About this task:
Before anything else, copy every record below exactly as it stands.

Input records:
<<<<

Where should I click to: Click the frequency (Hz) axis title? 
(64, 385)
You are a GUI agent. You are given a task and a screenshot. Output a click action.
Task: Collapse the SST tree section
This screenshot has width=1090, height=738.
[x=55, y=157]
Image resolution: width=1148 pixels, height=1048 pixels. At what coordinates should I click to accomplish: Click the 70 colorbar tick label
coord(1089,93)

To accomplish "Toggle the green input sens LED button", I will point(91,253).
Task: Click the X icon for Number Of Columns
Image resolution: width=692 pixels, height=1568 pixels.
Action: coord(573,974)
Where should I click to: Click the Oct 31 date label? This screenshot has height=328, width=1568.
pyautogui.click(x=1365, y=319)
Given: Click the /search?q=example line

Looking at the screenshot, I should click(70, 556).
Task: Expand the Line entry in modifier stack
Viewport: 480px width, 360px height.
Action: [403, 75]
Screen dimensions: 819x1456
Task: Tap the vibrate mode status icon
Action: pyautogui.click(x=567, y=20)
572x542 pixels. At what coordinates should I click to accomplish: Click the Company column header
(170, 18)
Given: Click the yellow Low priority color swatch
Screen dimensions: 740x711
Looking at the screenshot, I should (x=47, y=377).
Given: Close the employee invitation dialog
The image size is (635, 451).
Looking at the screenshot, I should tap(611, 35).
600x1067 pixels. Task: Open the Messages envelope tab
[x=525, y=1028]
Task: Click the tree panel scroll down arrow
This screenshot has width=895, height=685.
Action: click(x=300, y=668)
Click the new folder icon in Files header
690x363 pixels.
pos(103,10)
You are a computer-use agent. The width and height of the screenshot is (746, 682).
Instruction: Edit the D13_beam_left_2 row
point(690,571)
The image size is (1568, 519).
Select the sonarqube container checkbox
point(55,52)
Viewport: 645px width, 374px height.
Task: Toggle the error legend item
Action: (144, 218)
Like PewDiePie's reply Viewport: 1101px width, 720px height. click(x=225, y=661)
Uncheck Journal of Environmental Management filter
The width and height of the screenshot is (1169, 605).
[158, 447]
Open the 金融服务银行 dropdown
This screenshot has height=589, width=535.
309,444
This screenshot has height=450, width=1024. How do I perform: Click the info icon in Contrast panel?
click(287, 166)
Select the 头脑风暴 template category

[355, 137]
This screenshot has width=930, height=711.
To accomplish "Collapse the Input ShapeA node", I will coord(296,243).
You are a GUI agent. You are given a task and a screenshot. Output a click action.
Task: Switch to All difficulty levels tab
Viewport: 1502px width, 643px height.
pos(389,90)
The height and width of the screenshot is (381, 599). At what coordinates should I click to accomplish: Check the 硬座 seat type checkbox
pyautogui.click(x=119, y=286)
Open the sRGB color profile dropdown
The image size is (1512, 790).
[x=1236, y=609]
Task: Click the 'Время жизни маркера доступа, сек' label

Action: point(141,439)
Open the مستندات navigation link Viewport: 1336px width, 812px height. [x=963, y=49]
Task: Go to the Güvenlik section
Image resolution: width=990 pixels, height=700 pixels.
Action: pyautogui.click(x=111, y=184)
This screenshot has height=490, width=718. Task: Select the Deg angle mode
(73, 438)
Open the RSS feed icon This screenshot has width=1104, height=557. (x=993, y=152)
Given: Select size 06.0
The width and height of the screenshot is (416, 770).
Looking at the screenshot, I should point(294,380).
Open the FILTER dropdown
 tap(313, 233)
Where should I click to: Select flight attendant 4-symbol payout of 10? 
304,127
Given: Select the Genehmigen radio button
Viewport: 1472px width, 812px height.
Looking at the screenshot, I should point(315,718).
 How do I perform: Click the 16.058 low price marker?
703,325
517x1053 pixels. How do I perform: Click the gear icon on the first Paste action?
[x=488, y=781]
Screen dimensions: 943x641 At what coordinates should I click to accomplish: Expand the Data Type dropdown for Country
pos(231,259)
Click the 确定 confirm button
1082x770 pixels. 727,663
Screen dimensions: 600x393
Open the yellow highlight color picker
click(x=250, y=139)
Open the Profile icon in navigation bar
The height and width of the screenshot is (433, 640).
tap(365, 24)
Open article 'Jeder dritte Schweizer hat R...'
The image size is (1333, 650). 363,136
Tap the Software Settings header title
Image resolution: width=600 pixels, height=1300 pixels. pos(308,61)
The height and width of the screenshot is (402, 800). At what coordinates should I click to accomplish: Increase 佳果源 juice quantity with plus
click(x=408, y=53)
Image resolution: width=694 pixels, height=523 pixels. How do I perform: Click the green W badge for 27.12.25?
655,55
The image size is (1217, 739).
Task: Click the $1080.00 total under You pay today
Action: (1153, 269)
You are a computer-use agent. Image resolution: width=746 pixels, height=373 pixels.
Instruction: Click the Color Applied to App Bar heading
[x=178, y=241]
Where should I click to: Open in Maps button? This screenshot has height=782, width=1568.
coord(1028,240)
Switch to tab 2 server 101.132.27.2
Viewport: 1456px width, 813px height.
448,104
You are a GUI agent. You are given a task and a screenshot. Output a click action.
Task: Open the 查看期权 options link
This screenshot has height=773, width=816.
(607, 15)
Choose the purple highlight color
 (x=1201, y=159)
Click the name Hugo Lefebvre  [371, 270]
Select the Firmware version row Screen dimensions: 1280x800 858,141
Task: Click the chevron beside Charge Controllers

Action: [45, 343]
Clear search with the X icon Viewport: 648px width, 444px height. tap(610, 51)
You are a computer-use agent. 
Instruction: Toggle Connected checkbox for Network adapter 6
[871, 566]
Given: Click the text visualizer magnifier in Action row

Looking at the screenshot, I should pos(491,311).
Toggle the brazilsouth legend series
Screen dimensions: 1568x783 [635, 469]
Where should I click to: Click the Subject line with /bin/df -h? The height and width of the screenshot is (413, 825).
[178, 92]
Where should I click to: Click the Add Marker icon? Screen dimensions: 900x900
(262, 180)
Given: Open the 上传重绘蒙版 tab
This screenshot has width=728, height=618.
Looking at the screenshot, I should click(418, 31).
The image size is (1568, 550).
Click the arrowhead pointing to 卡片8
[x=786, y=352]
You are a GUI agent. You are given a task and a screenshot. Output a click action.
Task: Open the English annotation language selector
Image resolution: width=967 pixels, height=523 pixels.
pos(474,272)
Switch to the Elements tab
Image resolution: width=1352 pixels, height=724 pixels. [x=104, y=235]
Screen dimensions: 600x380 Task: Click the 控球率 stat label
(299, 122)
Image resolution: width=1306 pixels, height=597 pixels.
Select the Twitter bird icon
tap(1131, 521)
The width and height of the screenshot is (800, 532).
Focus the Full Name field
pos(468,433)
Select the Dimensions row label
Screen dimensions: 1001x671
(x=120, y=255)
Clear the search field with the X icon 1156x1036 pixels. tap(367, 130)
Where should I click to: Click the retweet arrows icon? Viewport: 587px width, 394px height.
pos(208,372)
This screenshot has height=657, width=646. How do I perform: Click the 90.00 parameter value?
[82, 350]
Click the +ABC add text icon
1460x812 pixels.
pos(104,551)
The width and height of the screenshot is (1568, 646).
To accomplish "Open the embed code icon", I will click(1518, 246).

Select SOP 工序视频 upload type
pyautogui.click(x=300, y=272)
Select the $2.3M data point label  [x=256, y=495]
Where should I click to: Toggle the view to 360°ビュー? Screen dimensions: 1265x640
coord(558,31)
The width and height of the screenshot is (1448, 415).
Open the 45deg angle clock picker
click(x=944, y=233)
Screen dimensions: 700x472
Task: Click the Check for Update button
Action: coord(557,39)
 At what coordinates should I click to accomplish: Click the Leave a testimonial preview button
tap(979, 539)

>>>>

Answer to the exercise:
Where should I click to: Click the frequency (Hz) axis title? 
(64, 385)
You are a GUI agent. You are given a task and a screenshot. Output a click action.
Task: Collapse the SST tree section
This screenshot has width=1090, height=738.
[x=55, y=157]
Image resolution: width=1148 pixels, height=1048 pixels. At what coordinates should I click to accomplish: Click the 70 colorbar tick label
coord(1089,93)

To accomplish "Toggle the green input sens LED button", I will point(91,253).
Task: Click the X icon for Number Of Columns
Image resolution: width=692 pixels, height=1568 pixels.
Action: coord(573,974)
Where should I click to: Click the Oct 31 date label? This screenshot has height=328, width=1568.
pyautogui.click(x=1365, y=319)
Given: Click the /search?q=example line

Looking at the screenshot, I should click(70, 556).
Task: Expand the Line entry in modifier stack
Viewport: 480px width, 360px height.
Action: [403, 75]
Screen dimensions: 819x1456
Task: Tap the vibrate mode status icon
Action: pyautogui.click(x=567, y=20)
572x542 pixels. At what coordinates should I click to accomplish: Click the Company column header
(170, 18)
Given: Click the yellow Low priority color swatch
Screen dimensions: 740x711
Looking at the screenshot, I should (x=47, y=377).
Given: Close the employee invitation dialog
The image size is (635, 451).
Looking at the screenshot, I should tap(611, 35).
600x1067 pixels. Task: Open the Messages envelope tab
[x=525, y=1028]
Task: Click the tree panel scroll down arrow
This screenshot has width=895, height=685.
Action: click(x=300, y=668)
Click the new folder icon in Files header
690x363 pixels.
pos(103,10)
You are a computer-use agent. The width and height of the screenshot is (746, 682).
Instruction: Edit the D13_beam_left_2 row
point(690,571)
The image size is (1568, 519).
Select the sonarqube container checkbox
point(55,52)
Viewport: 645px width, 374px height.
Task: Toggle the error legend item
Action: (144, 218)
Like PewDiePie's reply Viewport: 1101px width, 720px height. click(x=225, y=661)
Uncheck Journal of Environmental Management filter
The width and height of the screenshot is (1169, 605).
[158, 447]
Open the 金融服务银行 dropdown
This screenshot has height=589, width=535.
309,444
This screenshot has height=450, width=1024. How do I perform: Click the info icon in Contrast panel?
click(287, 166)
Select the 头脑风暴 template category

[355, 137]
This screenshot has width=930, height=711.
To accomplish "Collapse the Input ShapeA node", I will coord(296,243).
You are a GUI agent. You are given a task and a screenshot. Output a click action.
Task: Switch to All difficulty levels tab
Viewport: 1502px width, 643px height.
pos(389,90)
The height and width of the screenshot is (381, 599). At what coordinates should I click to accomplish: Check the 硬座 seat type checkbox
pyautogui.click(x=119, y=286)
Open the sRGB color profile dropdown
The image size is (1512, 790).
[x=1236, y=609]
Task: Click the 'Время жизни маркера доступа, сек' label

Action: point(141,439)
Open the مستندات navigation link Viewport: 1336px width, 812px height. [x=963, y=49]
Task: Go to the Güvenlik section
Image resolution: width=990 pixels, height=700 pixels.
Action: pyautogui.click(x=111, y=184)
This screenshot has height=490, width=718. Task: Select the Deg angle mode
(73, 438)
Open the RSS feed icon This screenshot has width=1104, height=557. (x=993, y=152)
Given: Select size 06.0
The width and height of the screenshot is (416, 770).
Looking at the screenshot, I should point(294,380).
Open the FILTER dropdown
 tap(313, 233)
Where should I click to: Select flight attendant 4-symbol payout of 10? 
304,127
Given: Select the Genehmigen radio button
Viewport: 1472px width, 812px height.
Looking at the screenshot, I should point(315,718).
 How do I perform: Click the 16.058 low price marker?
703,325
517x1053 pixels. How do I perform: Click the gear icon on the first Paste action?
[x=488, y=781]
Screen dimensions: 943x641 At what coordinates should I click to accomplish: Expand the Data Type dropdown for Country
pos(231,259)
Click the 确定 confirm button
1082x770 pixels. 727,663
Screen dimensions: 600x393
Open the yellow highlight color picker
click(x=250, y=139)
Open the Profile icon in navigation bar
The height and width of the screenshot is (433, 640).
tap(365, 24)
Open article 'Jeder dritte Schweizer hat R...'
The image size is (1333, 650). 363,136
Tap the Software Settings header title
Image resolution: width=600 pixels, height=1300 pixels. pos(308,61)
The height and width of the screenshot is (402, 800). At what coordinates should I click to accomplish: Increase 佳果源 juice quantity with plus
click(x=408, y=53)
Image resolution: width=694 pixels, height=523 pixels. How do I perform: Click the green W badge for 27.12.25?
655,55
The image size is (1217, 739).
Task: Click the $1080.00 total under You pay today
Action: (1153, 269)
You are a computer-use agent. Image resolution: width=746 pixels, height=373 pixels.
Instruction: Click the Color Applied to App Bar heading
[x=178, y=241]
Where should I click to: Open in Maps button? This screenshot has height=782, width=1568.
coord(1028,240)
Switch to tab 2 server 101.132.27.2
Viewport: 1456px width, 813px height.
448,104
You are a GUI agent. You are given a task and a screenshot. Output a click action.
Task: Open the 查看期权 options link
This screenshot has height=773, width=816.
(607, 15)
Choose the purple highlight color
 (x=1201, y=159)
Click the name Hugo Lefebvre  [371, 270]
Select the Firmware version row Screen dimensions: 1280x800 858,141
Task: Click the chevron beside Charge Controllers

Action: [45, 343]
Clear search with the X icon Viewport: 648px width, 444px height. tap(610, 51)
You are a computer-use agent. 
Instruction: Toggle Connected checkbox for Network adapter 6
[871, 566]
Given: Click the text visualizer magnifier in Action row

Looking at the screenshot, I should pos(491,311).
Toggle the brazilsouth legend series
Screen dimensions: 1568x783 [635, 469]
Where should I click to: Click the Subject line with /bin/df -h? The height and width of the screenshot is (413, 825).
[178, 92]
Where should I click to: Click the Add Marker icon? Screen dimensions: 900x900
(262, 180)
Given: Open the 上传重绘蒙版 tab
This screenshot has width=728, height=618.
Looking at the screenshot, I should click(418, 31).
The image size is (1568, 550).
Click the arrowhead pointing to 卡片8
[x=786, y=352]
You are a GUI agent. You are given a task and a screenshot. Output a click action.
Task: Open the English annotation language selector
Image resolution: width=967 pixels, height=523 pixels.
pos(474,272)
Switch to the Elements tab
Image resolution: width=1352 pixels, height=724 pixels. [x=104, y=235]
Screen dimensions: 600x380 Task: Click the 控球率 stat label
(299, 122)
Image resolution: width=1306 pixels, height=597 pixels.
Select the Twitter bird icon
tap(1131, 521)
The width and height of the screenshot is (800, 532).
Focus the Full Name field
pos(468,433)
Select the Dimensions row label
Screen dimensions: 1001x671
(x=120, y=255)
Clear the search field with the X icon 1156x1036 pixels. tap(367, 130)
Where should I click to: Click the retweet arrows icon? Viewport: 587px width, 394px height.
pos(208,372)
This screenshot has height=657, width=646. How do I perform: Click the 90.00 parameter value?
[82, 350]
Click the +ABC add text icon
1460x812 pixels.
pos(104,551)
The width and height of the screenshot is (1568, 646).
To accomplish "Open the embed code icon", I will click(1518, 246).

Select SOP 工序视频 upload type
pyautogui.click(x=300, y=272)
Select the $2.3M data point label  [x=256, y=495]
Where should I click to: Toggle the view to 360°ビュー? Screen dimensions: 1265x640
coord(558,31)
The width and height of the screenshot is (1448, 415).
Open the 45deg angle clock picker
click(x=944, y=233)
Screen dimensions: 700x472
Task: Click the Check for Update button
Action: coord(557,39)
 At what coordinates should I click to accomplish: Click the Leave a testimonial preview button
tap(979, 539)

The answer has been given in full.